▶ WHAT YOU ARE ASKED TO DO
Count the lines of the listing that contain the string "height", with case counting, and give only that number.

--- Start GIVEN RECORDS ---

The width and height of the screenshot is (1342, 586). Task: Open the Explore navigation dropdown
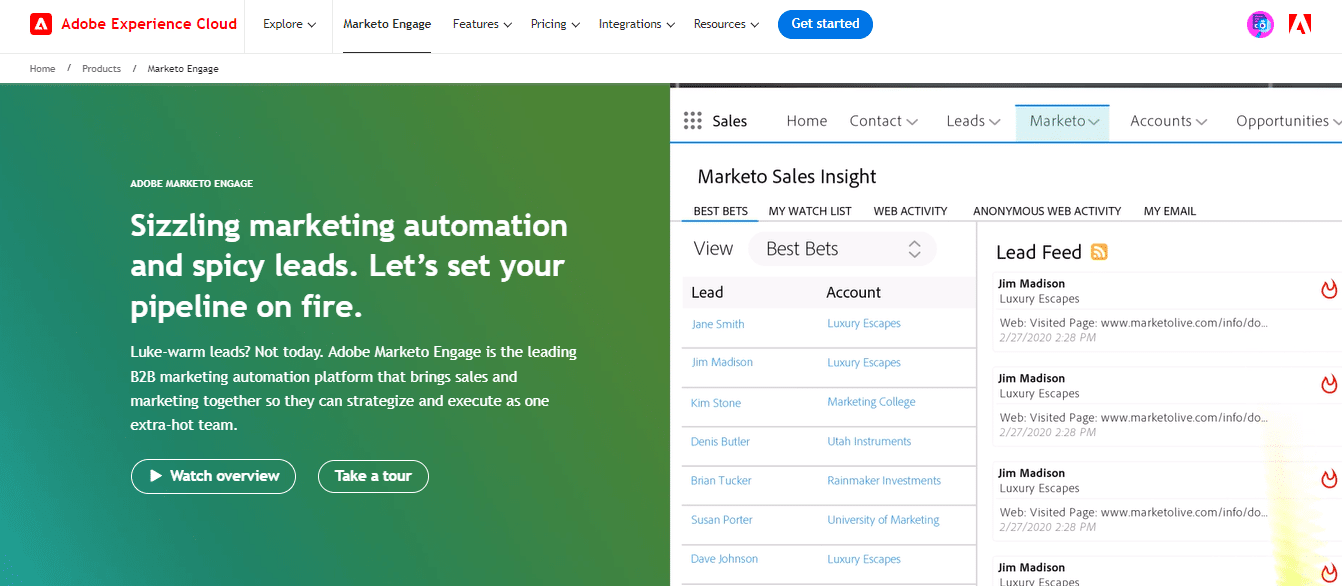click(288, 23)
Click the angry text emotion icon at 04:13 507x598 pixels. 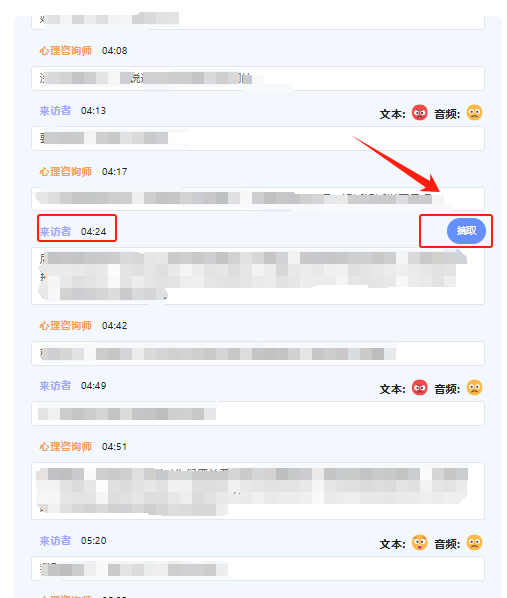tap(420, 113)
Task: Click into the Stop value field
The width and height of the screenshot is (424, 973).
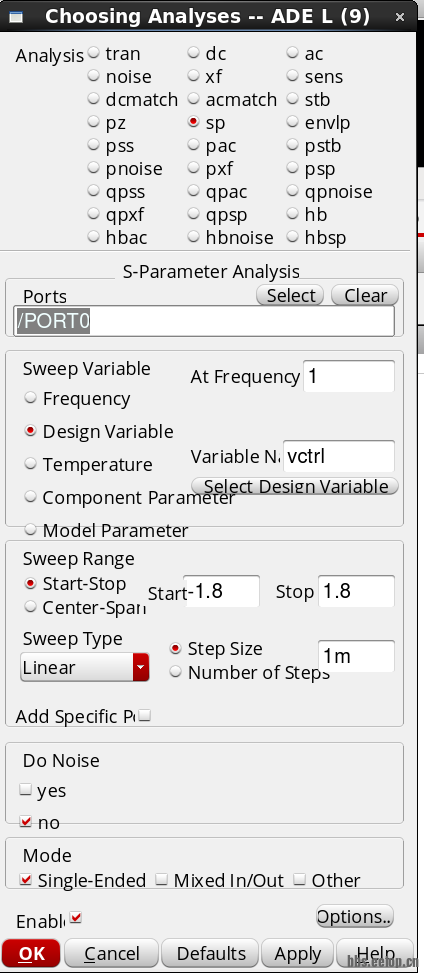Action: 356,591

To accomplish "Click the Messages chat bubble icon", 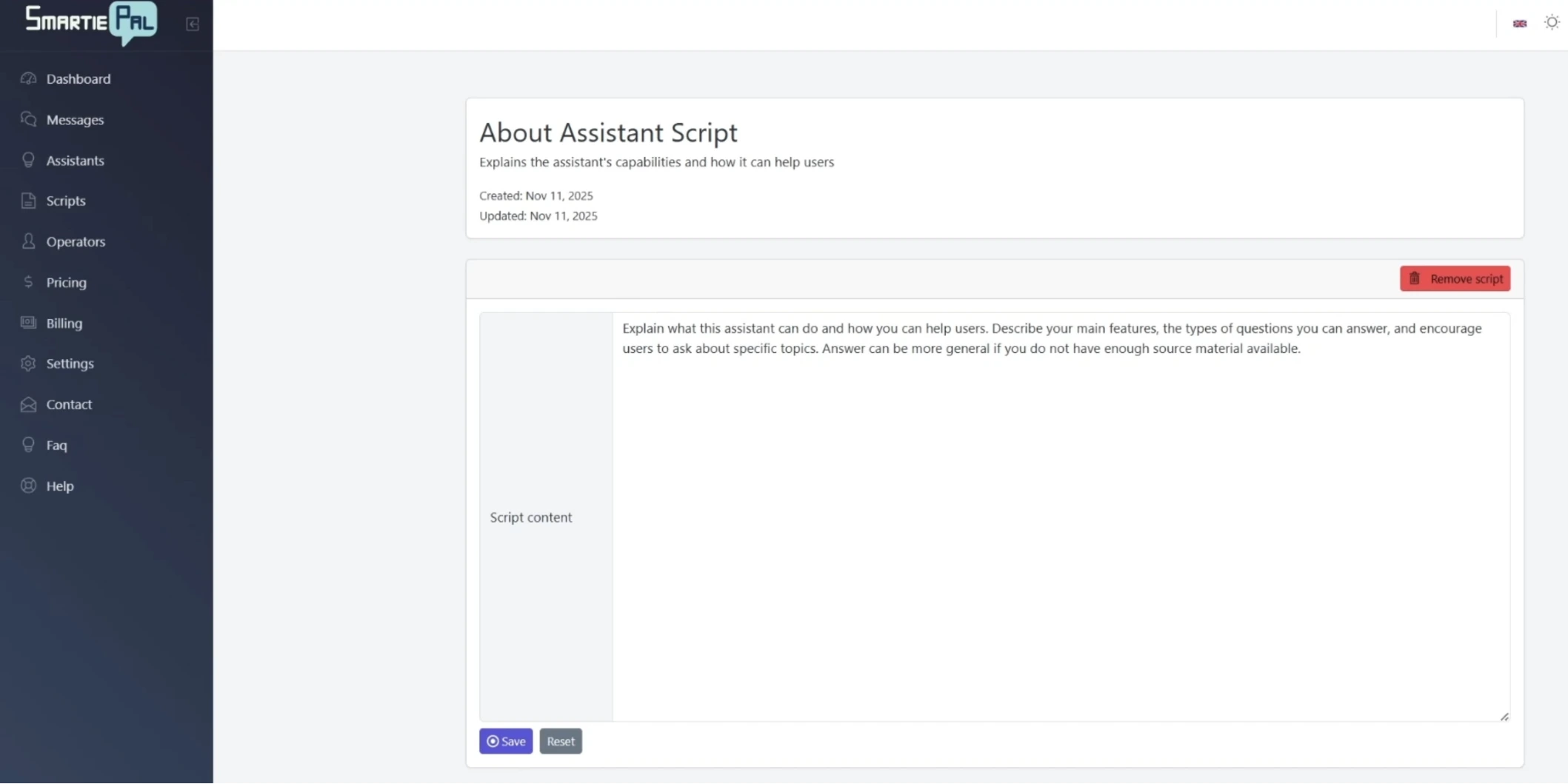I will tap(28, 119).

--- End GIVEN RECORDS ---

▶ RESPONSE TO THE EXERCISE
2